Evidence-based psychotherapies for children and adolescents by Weisz and Kazdin (third edition) – Chapter 13 summary

Interventions for ADHD need to be constructed in a way which allows them to be conducted for years and it needs to be implemented across settings since ADHD is a chronic disorder. The most common treatment is medication with central nervous system stimulants. This leads to short-term improvements. However, there are several limitations to medication:

  • It is not preferred by parents.
  • Medication is not sufficient to normalize functioning.
  • Medication has a limited impact on key domains of functioning.
  • Long-term compliance is poor.
  • Mediation alone does not lead to good long-term outcomes.
  • The long-term safety of stimulant medications has not been established.

Behaviour modification is another common treatment for ADHD. This teaches skills to parents, teachers and children to overcome some of the key functional impairments associated with ADHD. However, outpatient behavioural interventions alone may not be sufficient to improve acute functioning.

Effective treatments need to focus on peer relationships (1), parenting (2) and academic functioning (3) as impairments in these domains lead to negative long-term outcomes in children with psychopathology.

Social skills training is not efficacious for improving peer relationships although this can be targeted in the recreational settings (e.g. sports). ADHD is often comorbid with learning disabilities. Combining recreational activities with educational activities increases children’s attendance. This may lead to greater benefit from summer schools. The summer can also be used to teach parent skills while working intensively with children with ADHD during the day to help these skills generalize. It is important to maintain treatment over the summer as treatment gains may otherwise be lost.

The Summer Treatment Programme (STP) is a summer treatment for children with ADHD which aims to improve children’s peer relationships (1), interactions with adults (2) and self-efficacy (3) while training their parents in behavioural management. It focuses on functional impairments rather than symptoms.
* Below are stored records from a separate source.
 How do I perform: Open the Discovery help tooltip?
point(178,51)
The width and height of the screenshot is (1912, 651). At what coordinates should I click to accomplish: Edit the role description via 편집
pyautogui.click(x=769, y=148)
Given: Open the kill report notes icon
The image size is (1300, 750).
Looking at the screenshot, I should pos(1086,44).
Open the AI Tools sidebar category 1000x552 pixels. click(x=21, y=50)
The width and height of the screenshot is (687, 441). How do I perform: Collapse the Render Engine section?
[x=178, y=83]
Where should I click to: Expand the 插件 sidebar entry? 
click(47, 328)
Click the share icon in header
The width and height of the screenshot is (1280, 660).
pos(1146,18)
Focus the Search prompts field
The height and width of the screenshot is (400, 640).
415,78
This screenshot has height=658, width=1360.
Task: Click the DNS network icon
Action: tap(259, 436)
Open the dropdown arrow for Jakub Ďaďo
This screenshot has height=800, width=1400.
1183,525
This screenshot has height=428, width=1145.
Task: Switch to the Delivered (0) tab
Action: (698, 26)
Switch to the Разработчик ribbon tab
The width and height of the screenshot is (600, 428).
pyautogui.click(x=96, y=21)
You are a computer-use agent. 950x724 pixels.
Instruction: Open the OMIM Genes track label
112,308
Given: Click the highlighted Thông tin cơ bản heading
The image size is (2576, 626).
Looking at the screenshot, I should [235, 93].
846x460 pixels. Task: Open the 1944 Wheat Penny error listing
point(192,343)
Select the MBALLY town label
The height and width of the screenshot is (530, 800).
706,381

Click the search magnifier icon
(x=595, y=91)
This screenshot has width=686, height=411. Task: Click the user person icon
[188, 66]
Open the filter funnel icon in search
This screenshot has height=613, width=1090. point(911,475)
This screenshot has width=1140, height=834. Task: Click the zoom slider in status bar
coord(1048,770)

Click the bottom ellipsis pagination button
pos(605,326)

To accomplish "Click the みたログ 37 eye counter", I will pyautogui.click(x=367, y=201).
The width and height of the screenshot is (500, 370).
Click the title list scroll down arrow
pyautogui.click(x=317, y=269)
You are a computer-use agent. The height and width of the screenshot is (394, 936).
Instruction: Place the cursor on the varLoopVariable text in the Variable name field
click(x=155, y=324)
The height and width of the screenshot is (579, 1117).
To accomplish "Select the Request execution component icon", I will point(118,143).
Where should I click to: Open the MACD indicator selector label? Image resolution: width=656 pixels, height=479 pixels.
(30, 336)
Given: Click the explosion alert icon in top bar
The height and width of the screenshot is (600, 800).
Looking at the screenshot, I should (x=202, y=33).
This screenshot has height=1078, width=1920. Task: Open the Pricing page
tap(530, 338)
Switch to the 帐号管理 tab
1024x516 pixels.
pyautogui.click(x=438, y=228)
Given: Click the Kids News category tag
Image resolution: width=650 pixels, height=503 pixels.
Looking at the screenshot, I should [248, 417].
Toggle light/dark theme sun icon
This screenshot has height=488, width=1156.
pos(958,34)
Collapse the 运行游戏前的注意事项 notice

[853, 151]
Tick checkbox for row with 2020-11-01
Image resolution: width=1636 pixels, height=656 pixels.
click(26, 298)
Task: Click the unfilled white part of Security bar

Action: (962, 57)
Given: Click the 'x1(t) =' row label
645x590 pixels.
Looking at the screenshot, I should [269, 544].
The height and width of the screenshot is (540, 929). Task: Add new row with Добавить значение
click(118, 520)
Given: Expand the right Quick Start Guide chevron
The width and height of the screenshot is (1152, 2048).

It is a weekday programme for children and adolescents from 3-16 years. The programme typically runs for 7-8 weeks for 8-9 hours per day. The children are placed in a group and these groups stay together over the summer to make sure that they receive intensive experience in group functioning (1), making friends (2) an interacting appropriately with adults (3). For 2-3 hours per day, there are classroom activities and the remainder of the day is used for recreationally-based group activities. Parent training is weekly. The treatment consists of several components:

  1. Point system
    Children earn points for appropriate behaviour (i.e. behaviour targeted for development) and lose points for inappropriate behaviour (e.g. teasing). The points can be exchanged for prizes, privileges, social honours, camp-based reward and parent-administered rewards.
  2. Social reinforcement and appropriate commands
    Children receive praise and public recognition for appropriate behaviour. This makes sure that there is modelling of appropriate social behaviour.
  3. Daily report cards and parent involvement
    There are daily report cards which include individualized target behaviours across all settings. The target behaviours and criteria for meeting goals are set and revised in an ongoing manner. Parents provide rewards for reaching daily report card goals.
  4. Time-out
    This includes disciplining (e.g. privilege loss; time-out) for certain behaviours.
  5. Medication assessment
    There is elaborate evaluation on medication use to assess whether this is helpful beyond the effects of the behavioural interventions.

The intervention also includes skills building in several ways:

  1. Sports skills training
    Involvement in sports may enhance self-efficacy which may promote behaviour change. A lot of time is spent on playing sports.
  2. Peer interventions
    There are daily 10-minute group sessions which include instruction (1), modelling (2), role playing (3) and review (4) and there are group tasks. This is believed to contribute to cohesive peer relationships. Children’s implementation of the skills is continually prompted and reinforced using the point system. This is believed to promote positive peer skills.
  3. Academic setting
    Children engage in a variety of structured academic activities and complete assignments in major academic areas individualized according to each child’s needs and abilities. There are both individual and cooperative group projects. One hour a day is spent in a less-structured art class to facilitate building skills to transfer to the regular skills settings.

The training can be modified for pre-schoolers to include less intensive feedback delivery systems and age-appropriate modifications to daily activities.

Evidence shows that STR produces large, clinically meaningful changes in child behaviour. There are also incremental contributions of individual treatment components (e.g. time-out is useful to reduce aggressive and non-compliant behaviour). Treatment gains are comparable to those produced by medication. The drop-out rate of STP is extremely low. The effect of medication is maximized at very low doses when STP is in place.